Compilation album by INXS
- Released: 11 October 2002
- Recorded: 1979–1982
- Genre: Rock
- Label: Raven
- Producer: Martin Hannett; Duncan McGuire; Richard Clapton; Mark Opitz; INXS;

INXS chronology
| The Best of INXS (2002) | Stay Young 1979–1982 (2002) | Definitive INXS (2002) |

= Stay Young 1979–1982 =

Compilation album by INXS

Stay Young 1979–1982 or Stay Young 1979–1982: The Complete 'Deluxe Years' is a two disc compilation by Australian rock group INXS's earlier works, when they were signed to the Deluxe label.
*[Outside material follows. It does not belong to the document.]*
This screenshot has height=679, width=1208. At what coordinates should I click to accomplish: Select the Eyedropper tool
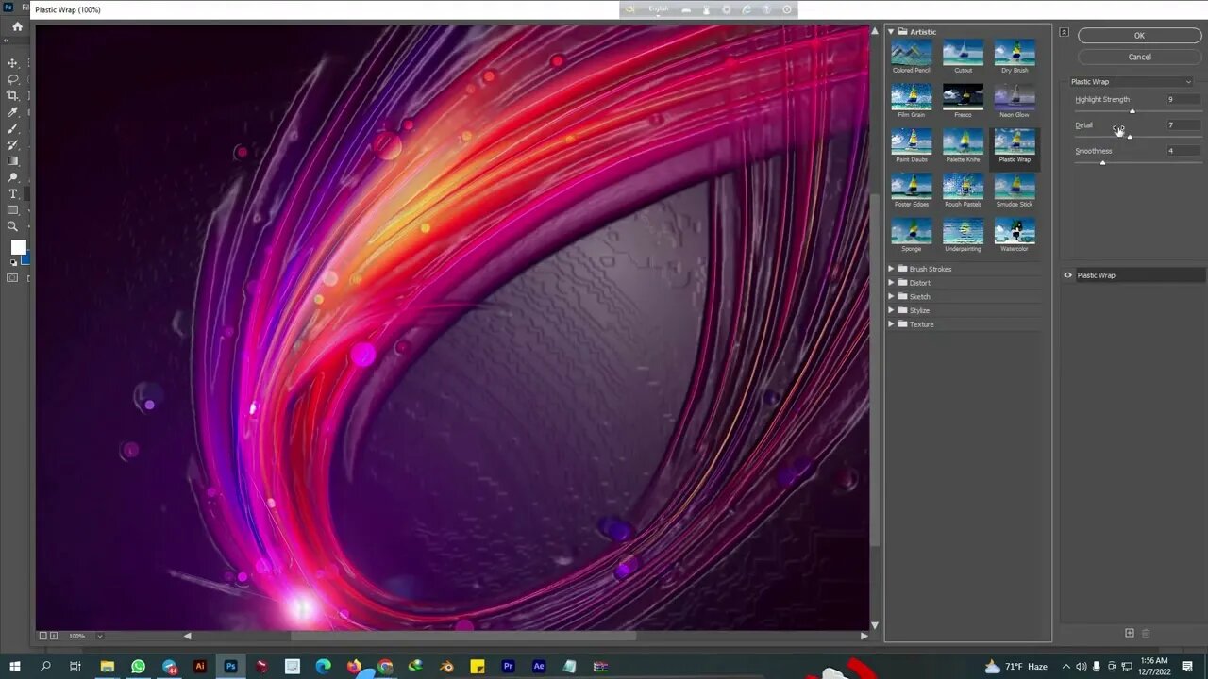pyautogui.click(x=13, y=112)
It features their first two studio albums, INXS (October 1980) and Underneath the Colours (October 1981), along with associated b-sides "We Are the Vegetables", "Scratch", "The Unloved One", "Lacavocal" and "Prehistoria".

It also features demos: "Telefone", "Silent Night" and "Breakaway" performed at ABC Studios in Sydney (1979); live tracks "Reckless Ways", "Pretzel Logic", "Reasons", "Feeling Good" and "Miss Shapiro/You Really Got Me" (performed at the Manly Vale Hotel in Sydney, 24 October 1980); "On a Bus" and "The One Thing" (performed at Wanda Beach in Sydney, 31 January 1982); and the band performing their earlier songs in 1992 at a soundcheck: "Barbarian", "Just Keep Walking", "In Vain" and "Stay Young" (recorded during the Full Moon, Dirty Hearts session on 24 November 1992 in Capri, Italy). It also features "Speed Kills" (a song recorded by lead singer, Michael Hutchence, as a solo single with fellow Australian band, Cold Chisel, for the Freedom movie soundtrack), and a re-recording of the song "Underneath the Colours" as a UK-only b-side for "Beautiful Girl" in 1992.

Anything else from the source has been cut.